Martin & Bouldin, for appellants. J. E. Brown, for appellee.

MCCLELLAN, C. J. If the facts are as deposed to by the plaintiff and his witnesses; if the defendants floated such masses of timber into the boom as to create a jam in the boom and up the river along plaintiff's land, covering the surface of the stream and rising above the surface for several feet, and, of course, in consequence, extending much below the surface (even, it is inferable, to the bed of the stream, in places), and thereby the water was raised and thrown out upon plaintiff's land to his damage, or, whether raised or not, higher than it would have been in the absence of the jam; if the current, by reason of the timbers, was diverted from the channel and made to run across plaintiff's land, carrying away his fences and cutting away the soil of his land,-the defendants are liable in damages to him, though they had a right to construct and use the cross boom, though it was properly constructed, and though they used all care and diligence to prevent the formation of the jam as the timbers came into the boom, and to relieve the jam after it had been formed. On this state of case, their wrong and negligence consist in floating logs and timbers down the river to the boom in such numbers and masses as that the jam and consequent damming up of the stream so as to raise the water and throw it upon plaintiff's land, or to divert its current across the same, was inevitable; and their unavailing efforts to prevent the jam and to relieve it serve but to accentuate or make clearer their fault in having thus overtaxed the capacity of the stream and their own resources. 4 Am. & Eng. Enc. Law, p.

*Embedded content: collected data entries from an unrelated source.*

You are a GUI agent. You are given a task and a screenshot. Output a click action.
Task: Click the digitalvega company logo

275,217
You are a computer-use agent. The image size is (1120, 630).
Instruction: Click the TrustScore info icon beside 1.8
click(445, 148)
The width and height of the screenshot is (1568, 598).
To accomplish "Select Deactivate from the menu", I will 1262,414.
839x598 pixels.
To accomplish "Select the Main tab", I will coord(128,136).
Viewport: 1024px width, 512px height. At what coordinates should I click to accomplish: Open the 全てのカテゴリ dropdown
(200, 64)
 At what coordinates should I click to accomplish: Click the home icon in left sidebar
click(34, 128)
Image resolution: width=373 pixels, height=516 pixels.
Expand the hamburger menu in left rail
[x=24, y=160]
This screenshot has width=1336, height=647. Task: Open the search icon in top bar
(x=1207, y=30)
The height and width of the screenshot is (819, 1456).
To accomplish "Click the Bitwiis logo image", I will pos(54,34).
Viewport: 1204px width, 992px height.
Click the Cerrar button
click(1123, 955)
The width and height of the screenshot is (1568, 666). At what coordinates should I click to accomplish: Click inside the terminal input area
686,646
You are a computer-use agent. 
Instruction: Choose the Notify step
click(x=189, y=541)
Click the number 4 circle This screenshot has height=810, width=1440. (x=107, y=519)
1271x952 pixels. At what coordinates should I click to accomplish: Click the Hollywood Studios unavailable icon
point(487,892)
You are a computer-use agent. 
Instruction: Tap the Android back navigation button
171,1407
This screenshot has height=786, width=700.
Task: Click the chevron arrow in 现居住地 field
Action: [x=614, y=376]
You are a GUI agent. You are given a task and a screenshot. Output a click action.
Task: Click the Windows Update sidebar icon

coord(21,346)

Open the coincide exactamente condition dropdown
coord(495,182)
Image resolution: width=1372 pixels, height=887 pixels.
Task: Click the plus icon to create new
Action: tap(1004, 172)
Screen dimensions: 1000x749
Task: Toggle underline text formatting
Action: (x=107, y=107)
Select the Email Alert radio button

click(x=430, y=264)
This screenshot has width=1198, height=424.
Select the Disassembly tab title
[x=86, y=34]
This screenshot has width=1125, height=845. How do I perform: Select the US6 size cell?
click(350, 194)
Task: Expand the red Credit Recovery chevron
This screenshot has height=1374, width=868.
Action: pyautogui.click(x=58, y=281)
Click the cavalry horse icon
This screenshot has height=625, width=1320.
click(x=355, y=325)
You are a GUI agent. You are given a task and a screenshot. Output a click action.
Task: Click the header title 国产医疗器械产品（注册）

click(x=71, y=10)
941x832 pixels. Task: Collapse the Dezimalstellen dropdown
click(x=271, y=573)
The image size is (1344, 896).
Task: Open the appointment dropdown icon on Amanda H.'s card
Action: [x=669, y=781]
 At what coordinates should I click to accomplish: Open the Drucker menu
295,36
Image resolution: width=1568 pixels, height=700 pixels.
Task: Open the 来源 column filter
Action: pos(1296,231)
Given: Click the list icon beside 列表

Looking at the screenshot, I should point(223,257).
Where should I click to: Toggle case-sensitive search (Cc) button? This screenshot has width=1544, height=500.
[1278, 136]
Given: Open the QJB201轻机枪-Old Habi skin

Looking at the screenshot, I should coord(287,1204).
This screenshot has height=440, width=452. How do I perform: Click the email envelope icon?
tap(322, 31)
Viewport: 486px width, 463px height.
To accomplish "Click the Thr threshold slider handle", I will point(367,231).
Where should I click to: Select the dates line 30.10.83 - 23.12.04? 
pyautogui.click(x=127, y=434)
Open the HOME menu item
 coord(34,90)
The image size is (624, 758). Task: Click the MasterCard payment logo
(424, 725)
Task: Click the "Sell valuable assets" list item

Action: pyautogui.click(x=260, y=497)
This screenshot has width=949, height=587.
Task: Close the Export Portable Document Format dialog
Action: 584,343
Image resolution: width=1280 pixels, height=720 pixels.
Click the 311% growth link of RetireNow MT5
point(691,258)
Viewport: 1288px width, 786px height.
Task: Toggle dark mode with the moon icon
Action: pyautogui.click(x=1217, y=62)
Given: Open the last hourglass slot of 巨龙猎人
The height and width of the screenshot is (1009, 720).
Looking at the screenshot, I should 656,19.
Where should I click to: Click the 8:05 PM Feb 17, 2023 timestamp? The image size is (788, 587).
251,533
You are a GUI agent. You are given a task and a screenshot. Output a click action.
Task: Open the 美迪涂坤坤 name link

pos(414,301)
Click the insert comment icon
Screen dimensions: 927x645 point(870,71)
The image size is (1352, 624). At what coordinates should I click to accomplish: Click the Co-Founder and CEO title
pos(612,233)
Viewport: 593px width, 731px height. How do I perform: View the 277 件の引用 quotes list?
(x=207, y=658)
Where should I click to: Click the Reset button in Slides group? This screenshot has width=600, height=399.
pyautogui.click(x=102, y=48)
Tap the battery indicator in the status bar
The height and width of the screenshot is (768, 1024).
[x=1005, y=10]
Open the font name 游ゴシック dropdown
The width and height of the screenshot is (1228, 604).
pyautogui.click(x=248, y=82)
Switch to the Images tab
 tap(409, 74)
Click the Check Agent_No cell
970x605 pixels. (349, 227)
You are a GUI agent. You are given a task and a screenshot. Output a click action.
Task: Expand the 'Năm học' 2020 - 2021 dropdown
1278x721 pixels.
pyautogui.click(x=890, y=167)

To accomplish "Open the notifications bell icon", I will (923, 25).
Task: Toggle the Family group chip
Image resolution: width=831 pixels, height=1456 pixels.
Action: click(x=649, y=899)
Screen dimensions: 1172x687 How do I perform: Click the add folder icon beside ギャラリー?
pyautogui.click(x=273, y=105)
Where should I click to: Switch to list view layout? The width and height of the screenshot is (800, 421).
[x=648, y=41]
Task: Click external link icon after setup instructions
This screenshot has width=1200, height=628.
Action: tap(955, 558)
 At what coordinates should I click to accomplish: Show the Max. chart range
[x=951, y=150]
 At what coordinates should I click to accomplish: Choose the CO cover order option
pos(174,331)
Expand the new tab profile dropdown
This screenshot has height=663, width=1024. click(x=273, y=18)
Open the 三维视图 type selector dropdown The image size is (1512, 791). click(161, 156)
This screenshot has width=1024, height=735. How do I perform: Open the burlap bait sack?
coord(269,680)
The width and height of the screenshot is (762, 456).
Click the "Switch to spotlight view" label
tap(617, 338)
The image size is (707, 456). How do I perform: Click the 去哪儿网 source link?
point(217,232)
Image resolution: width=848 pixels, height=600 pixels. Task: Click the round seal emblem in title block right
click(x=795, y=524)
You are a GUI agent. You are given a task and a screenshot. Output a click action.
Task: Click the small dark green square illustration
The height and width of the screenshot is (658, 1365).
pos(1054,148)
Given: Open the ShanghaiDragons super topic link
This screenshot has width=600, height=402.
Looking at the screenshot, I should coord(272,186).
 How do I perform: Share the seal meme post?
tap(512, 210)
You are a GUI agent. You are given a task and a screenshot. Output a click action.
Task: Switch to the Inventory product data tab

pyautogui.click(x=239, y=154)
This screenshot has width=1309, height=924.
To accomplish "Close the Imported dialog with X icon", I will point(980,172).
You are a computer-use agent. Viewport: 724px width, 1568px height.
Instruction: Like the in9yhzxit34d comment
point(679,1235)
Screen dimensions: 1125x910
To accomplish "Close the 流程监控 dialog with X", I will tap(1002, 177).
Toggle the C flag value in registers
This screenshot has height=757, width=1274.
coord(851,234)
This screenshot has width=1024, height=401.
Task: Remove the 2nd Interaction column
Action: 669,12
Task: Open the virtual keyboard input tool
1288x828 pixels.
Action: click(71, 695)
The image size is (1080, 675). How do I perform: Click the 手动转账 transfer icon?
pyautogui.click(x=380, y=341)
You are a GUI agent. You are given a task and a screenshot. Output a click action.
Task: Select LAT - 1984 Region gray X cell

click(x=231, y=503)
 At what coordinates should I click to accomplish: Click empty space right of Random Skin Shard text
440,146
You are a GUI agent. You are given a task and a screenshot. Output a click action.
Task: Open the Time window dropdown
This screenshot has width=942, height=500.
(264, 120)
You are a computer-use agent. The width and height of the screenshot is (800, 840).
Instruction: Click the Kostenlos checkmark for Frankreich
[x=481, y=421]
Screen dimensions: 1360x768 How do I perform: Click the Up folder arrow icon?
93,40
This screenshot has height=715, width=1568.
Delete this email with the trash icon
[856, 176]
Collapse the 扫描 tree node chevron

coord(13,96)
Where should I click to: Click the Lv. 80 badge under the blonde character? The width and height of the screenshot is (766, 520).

711 et seq; Gould, Waters, § 103; Booming Co. v. Jarvis, 30 Mich. 308; Cotton v. Boom Co., 19 Minn. 497 (Gil. 429); Booming Co. v. Nelson, 45 Mich. 578, 8 N. W. 587, 909; Anderson v. Boom Co., 61 Mich. 489, 28 N. W. 518; Haines v. Welch, 14 Or. 319, 12 Pac. 502; Hackstack v. Improvement Co., 66 Wis. 439, 29 N. W. 240; McKenzie v. Boom Co., 29 Minn. 288, 13 N. W. 123; Weaver v. Same, 28 Minn. 534, 11 N. W. 114. This is the view taken by the trial court, as indicated in its rulings upon charges requested by the defendants. Of the instructions refused to them, all but three would have required a verdict for defendants though the jury might be satisfied that they were at fault in unreasonably overtaxing the stream in the floating of timbers, and that such fault caused the injuries complained of. Of the rest, charge 1 was the general affirmative charge, and was, of course, properly refused. The injuries to plaintiff might, in a sense, have been caused by the extraordinary flood stage of the river, and yet the wrong of defendants might have so coalesced with that cause as to render them liable. Charge 3 was therefore misleading and properly refused. Charge 6 refused to defendants is covered by the first given charge at their instance. It was for the jury to say whether "the amount of timber floated and boomed in this case was an unreasonable use of the stream." Charge 7 would have taken this issue from them.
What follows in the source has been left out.